The capacity to produce great quantities of mulberry leaves is certainly advantageous given the utterly rapacious appetites of silkworms. Silkworms are born to eat. And during their brief lives of around thirty-five days, the larvae assiduously and constantly eat their way to a body-weight increase of 10,000-fold. To produce 1 kilogram of silk, 104 kilos of mulberry leaves have to be downed by 5,500 of the wriggling eating machines.

After having finally eaten their fill, silkworms are ready to spin their cocoons, producing silk from two glands in the head out of which the silk is expelled as a liquid. Despite their name, silkworms are actually the large caterpillars of moths, and all caterpillars produce silk, but only silkworms produce the lustrous long fiber that can be made into the commercial material. The cocoons are sorted for quality and then immersed in hot water, which frees the silk filaments for winding onto reels and also kills the hapless creatures.

In Japan, silkworms were traditionally reared in family dwellings, such as in the famous World Heritage Site farmhouses of Shirakawa-go and Gokayama in Gifu and Toyama prefectures, which featured huge attic spaces for raising silkworms. When Japan underwent its rapid modernization towards the end of the nineteenth century, sericulture ceased being largely a cottage industry. Japan constructed factories to produce the silk that became a great pillar of the country’s export trade. In the 1920s and 1930s, before nylon was invented, Japan supplied much of the world’s silk used to make silk stockings. As testament to the importance of the silk industry to the newly industrializing Japan, the country’s oldest government-run silk mill, in Tomioka, Gunma Prefecture, established in 1872 with the help of Western technology, is itself a candidate to receive World Heritage Site status.
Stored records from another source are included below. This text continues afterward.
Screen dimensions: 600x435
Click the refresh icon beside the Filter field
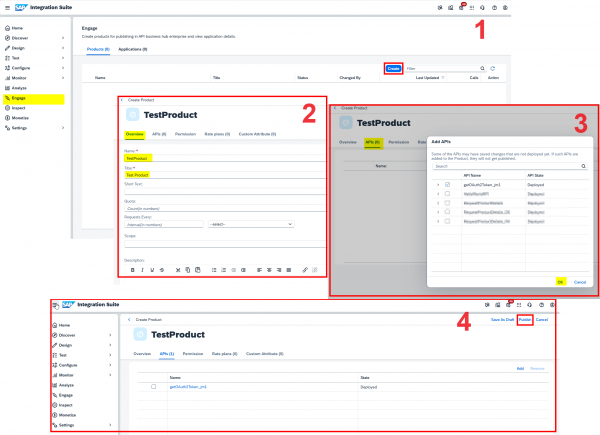492,69
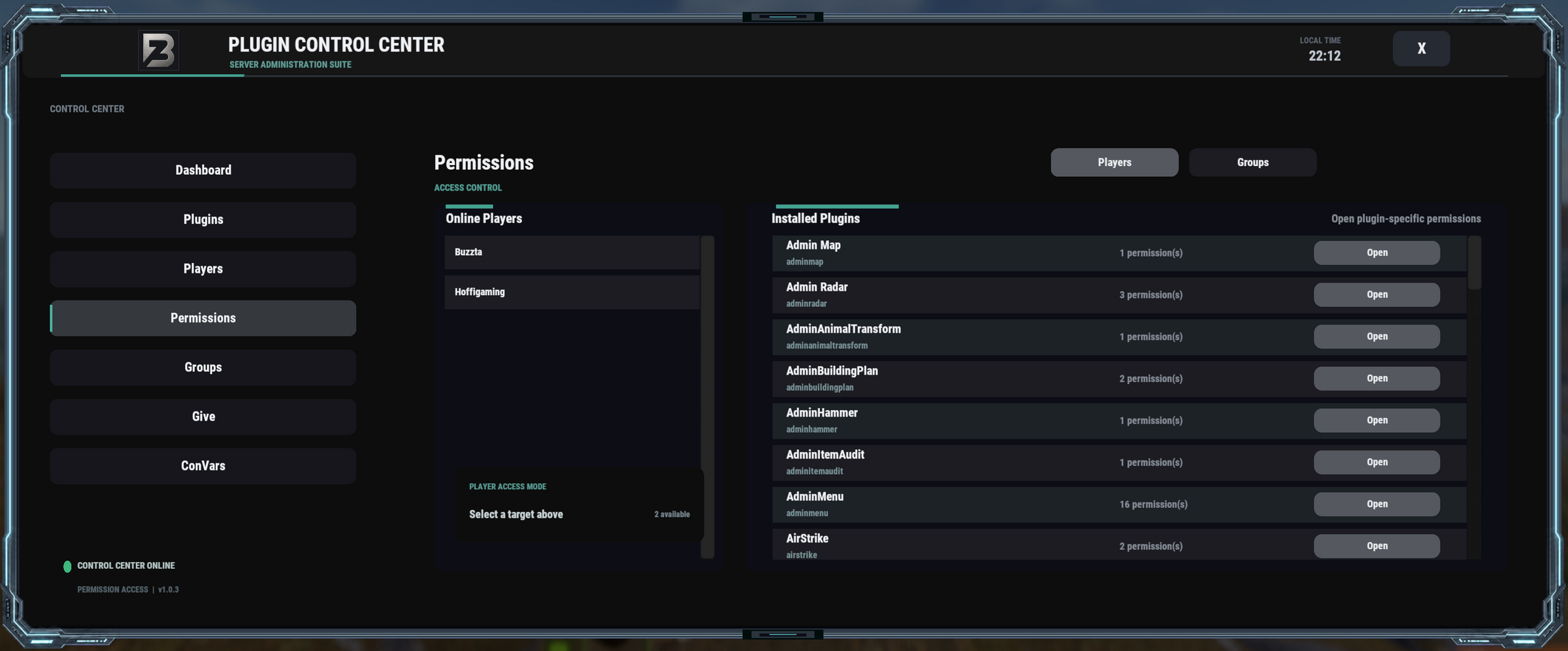Viewport: 1568px width, 651px height.
Task: Go to the Plugins sidebar section
Action: point(203,219)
As with a number of insect species, silkworms are eaten in various parts of Asia. Indeed, the animals are particularly nutritious, and one Chinese researcher has proposed that silkworms could serve as an excellent source of protein for astronauts on deep-space missions since they require little space and water but offer twice the number of essential amino acids as pork. Down to earth, roasted silkworm pupae appear on restaurant menus in China and are also sold there by street vendors. Silkworm pupae are eaten with gusto in Korea, where they are steamed or boiled in cauldrons on the street as beondegi. For anyone not of Korean origin who has smelled silkworm larvae being boiled, it is one of life’s most profound enigmas how anything with an odor that could terrify small children could seriously be regarded as an object of human consumption. And in fact, beondegi tastes exactly like it smells. Apparently. Despite the compunction for journalistic thoroughness, the present reporter sadly has never been able to bring himself to allow beondegi to come anywhere remotely near his palate.

David Capel is a journalist living in Tokyo.